I had checked on my map beforehand, and I knew that when the dual carriageway starts, there is one mile left.  The dual carriageway started, when I had five minutes left.  No problem; I can't fail.

Then the damn stuff stopped.  I couldn't believe it; the road was single carriageway again.  Fortunately, around the next bend, the dualling began again, and I now had 3.5 minutes left.  I was going to have to keep the speed up.

It was frantic stuff, as I was almost certain that I would have standing traffic to deal with at the end.  As if on queue (ha!), there it was.

So with 400 yards left, I was racing up the inside of slow moving traffic.  As I knew it would, the space on the left ran out as the road narrowed.  I had to slow slightly, then flick myself across in front of a car, and into the gap between the two columns of vehicles.  No time to get to the outside, so sprint up the middle.  The gap was fine as I passed under the bridge.  The next landmarks in the closing stages are the chevron signs, and I could see them.  But I was approaching the point where the two lanes merge into one, and the gaps were narrowing.  Ahead, there was a lorry on my left, and I could tell that the car on my right was intending to move in behind it.  There was just enough gap for me to squeeze through, but it was going to be tight!  Miraculously, I escaped with both rear wheels intact, and then I could see the final landmark, the Little Chef sign.  I glanced at my computer, and saw less than a minute remained.  All or nothing, I took the outside line, around some street furniture, and shouted as loudly as I could when I passed the small crowd waiting at the finish. 
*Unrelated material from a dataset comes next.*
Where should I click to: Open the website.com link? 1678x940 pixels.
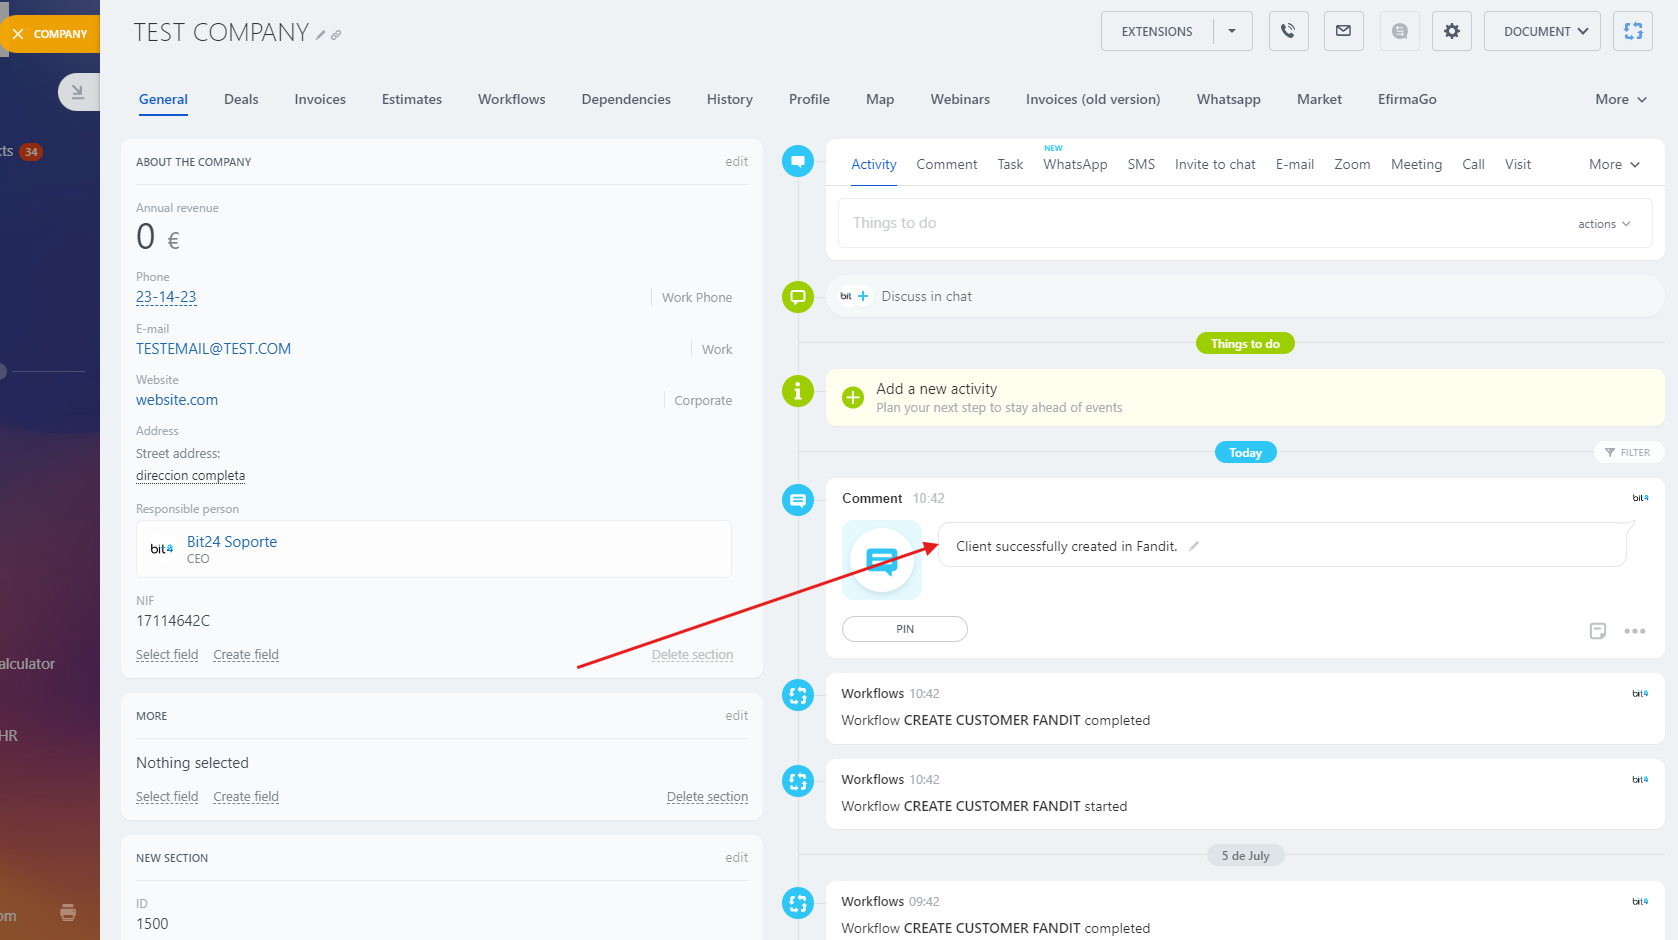[177, 400]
Fortunately, my approach had been spotted, and Don Glover timed me in at just before 8:50:44 am, giving an elapsed time of 4.50.44 and a 23 second improvement on Dave Pitt's previous record.

To be honest, I would have preferred something a little more substantial than that.  But who wouldn't?  In 18 years, the roads have changed, and cycle technology has changed.  I was just grateful to have avoided another embarrassing miss. 

A postscript to the story is to say that I was back in the office for an afternoon's work.  I felt this was necessary, not because of the tremendous pressure of work under which I exist.  The reason was simply because Dave Pitt has bragged ever since I first met him that he was "back on the building site for 12 o'clock".  If that's the required action after a Brighton & back, then that's what you'll get from me.